É muito difícil sobreviver e aceitar qualquer morte, mas o suicídio tem um status especial: para muitos, parece ser a escolha de um “fraco” que simplesmente não poderia lidar com o contrário. Isto não é assim: pessoas saudáveis são capazes de “lutar e ganhar” ações, especialmente aquelas que têm apoio, mas elas precisam muito. Minha mãe não tinha nem um nem o outro. A pior coisa que encontrei foi acusações diretas contra a morte dela.
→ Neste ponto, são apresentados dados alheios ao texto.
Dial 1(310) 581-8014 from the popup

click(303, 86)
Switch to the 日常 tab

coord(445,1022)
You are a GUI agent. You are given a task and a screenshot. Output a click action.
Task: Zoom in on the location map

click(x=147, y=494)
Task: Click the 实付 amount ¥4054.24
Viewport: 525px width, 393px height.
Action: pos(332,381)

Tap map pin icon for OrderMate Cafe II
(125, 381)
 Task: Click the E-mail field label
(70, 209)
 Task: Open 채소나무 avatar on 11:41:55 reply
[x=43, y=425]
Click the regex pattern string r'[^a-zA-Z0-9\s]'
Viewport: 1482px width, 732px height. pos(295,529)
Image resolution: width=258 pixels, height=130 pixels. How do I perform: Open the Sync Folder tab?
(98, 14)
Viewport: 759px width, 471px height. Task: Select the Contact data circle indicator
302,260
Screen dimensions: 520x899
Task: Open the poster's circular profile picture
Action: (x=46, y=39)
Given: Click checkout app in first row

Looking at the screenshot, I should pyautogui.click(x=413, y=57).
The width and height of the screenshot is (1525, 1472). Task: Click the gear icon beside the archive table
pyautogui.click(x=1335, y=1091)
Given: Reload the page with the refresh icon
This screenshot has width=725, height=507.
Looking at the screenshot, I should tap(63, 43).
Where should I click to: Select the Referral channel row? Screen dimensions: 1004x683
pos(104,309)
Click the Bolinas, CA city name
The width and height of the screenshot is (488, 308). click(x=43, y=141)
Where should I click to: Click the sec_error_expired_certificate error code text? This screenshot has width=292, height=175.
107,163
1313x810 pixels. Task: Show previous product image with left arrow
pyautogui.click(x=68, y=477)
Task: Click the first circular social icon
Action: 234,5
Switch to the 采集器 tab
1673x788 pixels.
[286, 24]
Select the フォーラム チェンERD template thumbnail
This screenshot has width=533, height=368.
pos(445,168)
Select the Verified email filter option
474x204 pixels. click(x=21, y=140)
Um pouco mais tarde, percebi que, em tais circunstâncias, um adolescente ignorante pouco pode fazer para ajudar um adulto, e nem todos os adultos são capazes de tal ajuda. Muito provavelmente, não voltarei a ter que encarar o fato de que esta história não terminou para mim - pelo menos terei que parar de ter medo das perdas e aprender a confiar em alguém. Infelizmente, não há receitas perfeitas, e nunca haverá: tento apenas lembrar a mim mesmo que isso acontece, mas também acontece de forma diferente. A vida de minha mãe foi interrompida, mas eu gostaria muito que a vida dos outros fosse diferente.